Publisher’s Letter: Cultural Offerings Benefit Everyone


Tourism is often on the minds of Chicagoans. Whether we are trying to avoid Michgan Avenue sidewalk throngs or racking our brain for ideas on what to do with a house guest, many of us live day to day alongside visitors to our attractive city. 

There is no doubt that one of the biggest tourist draws in Chicago is our vibrant cultural scene. The arts, however, are not just a way to dress up an already good looking city; they are serious job and business generators. In a state with a fragile economy, our arts are valuable assets that benefit many individuals as well as groups. The Illinois Arts Alliance estimated that jobs in the arts industry generated more than $2.3 billion in household income in Illinois in 2010, and the majority of the $2.75 billion spent by arts and culture organizations and their audiences in that year went to locally owned or managed organizations, businesses or enterprises. 

Patronizing the arts nurtures communities, instills a sense of pride, and inspires investment. Supporting individual artists is a wonderful way to support another person’s livelihood, but the impact is actually much greater.

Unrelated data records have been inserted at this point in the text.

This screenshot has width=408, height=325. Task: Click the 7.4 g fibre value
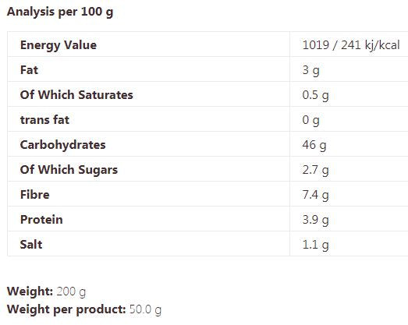coord(316,196)
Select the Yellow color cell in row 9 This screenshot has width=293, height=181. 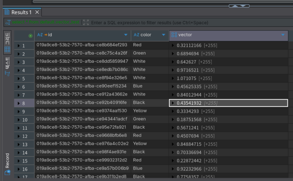[140, 111]
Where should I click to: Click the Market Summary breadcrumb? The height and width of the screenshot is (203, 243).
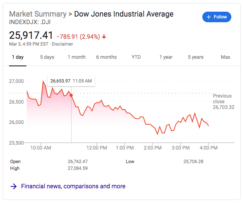pos(37,14)
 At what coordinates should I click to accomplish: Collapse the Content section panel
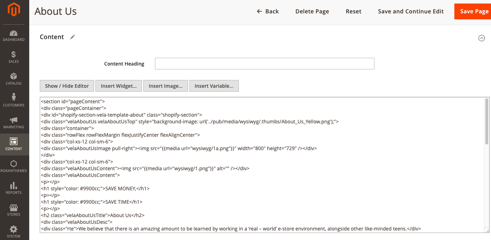[482, 38]
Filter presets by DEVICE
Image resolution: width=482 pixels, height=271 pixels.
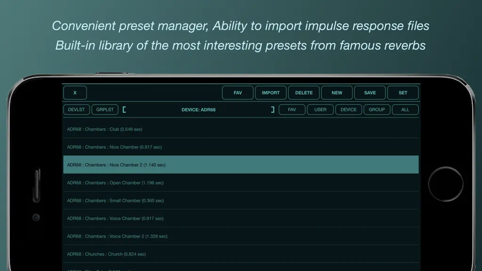pyautogui.click(x=349, y=109)
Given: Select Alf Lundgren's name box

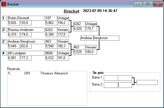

The visual arts in particular offer an incredible range of opportunities not just for creativity and economic success but also for solutions, and renewal. Seeing is believing, so to speak, and thanks to visionary artists in our city art can reveal solutions to real world problems. 

In this issue we talked to a number of people who are making Chicago a better city through the arts. 

Dealer David Weinberg is devoting his gallery to a new mission of social justice; his first exhibition in this vein features the work of Carlos Ortiz, who embedded himself in the most dangerous pockets of our city to photograph the aftermath of violent crime.

Jenny Kendler is the National Resource Defense Council’s first artist-in-residence. For the year long residency, she is examining ways to use art to heal the environment.

The Zhou Brothers moved to Chicago from China nearly 30 years ago. As a thank you to the city that welcomed them, they opened the Zhou B Art Center in 2004 and helped revitalize Bridgeport as a place where artists could thrive.

Two south side arts institutions, The Smart Museum of Art and the Hyde Park Art Center, are celebrating major milestones this fall (40 and 75 years), and they are both mounting exhibitions that reflect the cultural hub that Hyde Park has become over the years.  

The arts make a difference. Visitors may come to Chicago to enjoy the lake, the famous food and the sports, but the real power of the arts is personal. The public art we see on the way to work and the local gallery openings we pop into with friends will outlast the seasonal ebb and flow of people jamming into the same downtown shops and restaurants. When the world is on our doorstep during this fall’s art fair frenzy - EXPO in September and SOFA in November, we will have chances to show our best side to those looking for a taste of Chicago. But many who call Chicago home probably first came to the city as tourists. Whatever we saw made us want to stay. And what we do next will make others follow for generations to come.

Enjoy our latest edition of CGN, and we wish you an art-filled fall!